Goal
Please format the entries as a numbered list, dropping any blank lines, starting at the line containing "Image resolution: width=348" and ending after the line containing "click(273, 264)".
· · · · · · ·
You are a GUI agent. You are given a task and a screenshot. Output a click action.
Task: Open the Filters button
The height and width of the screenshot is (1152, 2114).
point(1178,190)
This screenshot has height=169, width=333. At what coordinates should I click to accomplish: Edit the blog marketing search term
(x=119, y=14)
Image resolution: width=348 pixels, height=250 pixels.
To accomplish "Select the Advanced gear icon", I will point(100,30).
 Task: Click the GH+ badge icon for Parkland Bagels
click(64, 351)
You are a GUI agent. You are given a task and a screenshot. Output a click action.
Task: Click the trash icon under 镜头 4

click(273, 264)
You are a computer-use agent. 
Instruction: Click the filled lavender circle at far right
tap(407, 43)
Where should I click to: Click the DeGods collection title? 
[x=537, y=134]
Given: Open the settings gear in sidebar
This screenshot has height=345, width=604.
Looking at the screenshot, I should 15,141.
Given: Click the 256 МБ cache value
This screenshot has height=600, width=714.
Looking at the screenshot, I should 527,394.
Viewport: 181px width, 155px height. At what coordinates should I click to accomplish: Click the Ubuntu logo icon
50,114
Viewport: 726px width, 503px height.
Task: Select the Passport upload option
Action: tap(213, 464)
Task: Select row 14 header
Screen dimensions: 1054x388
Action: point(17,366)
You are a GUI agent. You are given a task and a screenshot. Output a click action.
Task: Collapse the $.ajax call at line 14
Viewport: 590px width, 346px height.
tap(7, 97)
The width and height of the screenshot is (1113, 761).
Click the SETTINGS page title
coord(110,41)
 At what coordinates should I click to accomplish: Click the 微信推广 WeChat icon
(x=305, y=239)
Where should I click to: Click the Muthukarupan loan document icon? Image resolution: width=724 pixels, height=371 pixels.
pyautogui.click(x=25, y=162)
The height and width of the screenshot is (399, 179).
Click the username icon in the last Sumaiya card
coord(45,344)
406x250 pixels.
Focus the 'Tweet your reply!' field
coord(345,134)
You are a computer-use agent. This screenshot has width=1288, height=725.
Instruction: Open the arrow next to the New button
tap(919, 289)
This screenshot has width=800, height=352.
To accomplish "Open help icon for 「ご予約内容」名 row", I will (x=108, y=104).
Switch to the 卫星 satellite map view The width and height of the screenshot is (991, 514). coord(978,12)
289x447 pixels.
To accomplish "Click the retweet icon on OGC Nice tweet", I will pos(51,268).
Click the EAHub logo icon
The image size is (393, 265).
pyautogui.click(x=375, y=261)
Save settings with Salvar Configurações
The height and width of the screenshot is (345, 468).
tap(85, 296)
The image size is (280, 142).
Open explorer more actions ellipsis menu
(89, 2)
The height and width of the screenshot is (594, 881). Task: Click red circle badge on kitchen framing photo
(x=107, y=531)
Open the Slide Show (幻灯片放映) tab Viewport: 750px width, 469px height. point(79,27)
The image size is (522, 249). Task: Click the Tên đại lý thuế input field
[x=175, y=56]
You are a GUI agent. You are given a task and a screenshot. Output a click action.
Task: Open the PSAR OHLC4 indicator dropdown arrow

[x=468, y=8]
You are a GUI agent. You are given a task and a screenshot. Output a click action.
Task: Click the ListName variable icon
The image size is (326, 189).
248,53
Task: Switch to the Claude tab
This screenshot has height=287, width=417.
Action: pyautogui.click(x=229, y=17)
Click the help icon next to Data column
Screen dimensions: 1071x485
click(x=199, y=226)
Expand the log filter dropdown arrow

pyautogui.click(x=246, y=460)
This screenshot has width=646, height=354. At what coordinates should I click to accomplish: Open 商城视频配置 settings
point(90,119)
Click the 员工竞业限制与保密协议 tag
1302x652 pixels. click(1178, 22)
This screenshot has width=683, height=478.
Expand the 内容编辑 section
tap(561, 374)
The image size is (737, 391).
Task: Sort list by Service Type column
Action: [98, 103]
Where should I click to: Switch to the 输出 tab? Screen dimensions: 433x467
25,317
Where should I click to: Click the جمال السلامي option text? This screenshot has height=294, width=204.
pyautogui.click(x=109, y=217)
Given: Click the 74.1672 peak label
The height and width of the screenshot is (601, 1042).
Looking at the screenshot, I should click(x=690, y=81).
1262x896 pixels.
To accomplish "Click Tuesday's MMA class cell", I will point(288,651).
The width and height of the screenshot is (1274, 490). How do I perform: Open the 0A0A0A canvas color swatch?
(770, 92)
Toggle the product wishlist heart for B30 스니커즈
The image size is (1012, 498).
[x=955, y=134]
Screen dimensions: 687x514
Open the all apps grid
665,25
· · · · · · ·
Solution below
1. Image resolution: width=348 pixels, height=250 pixels.
2. To accomplish "Select the Advanced gear icon", I will point(100,30).
3.  Task: Click the GH+ badge icon for Parkland Bagels
4. click(64, 351)
5. You are a GUI agent. You are given a task and a screenshot. Output a click action.
6. Task: Click the trash icon under 镜头 4
7. click(273, 264)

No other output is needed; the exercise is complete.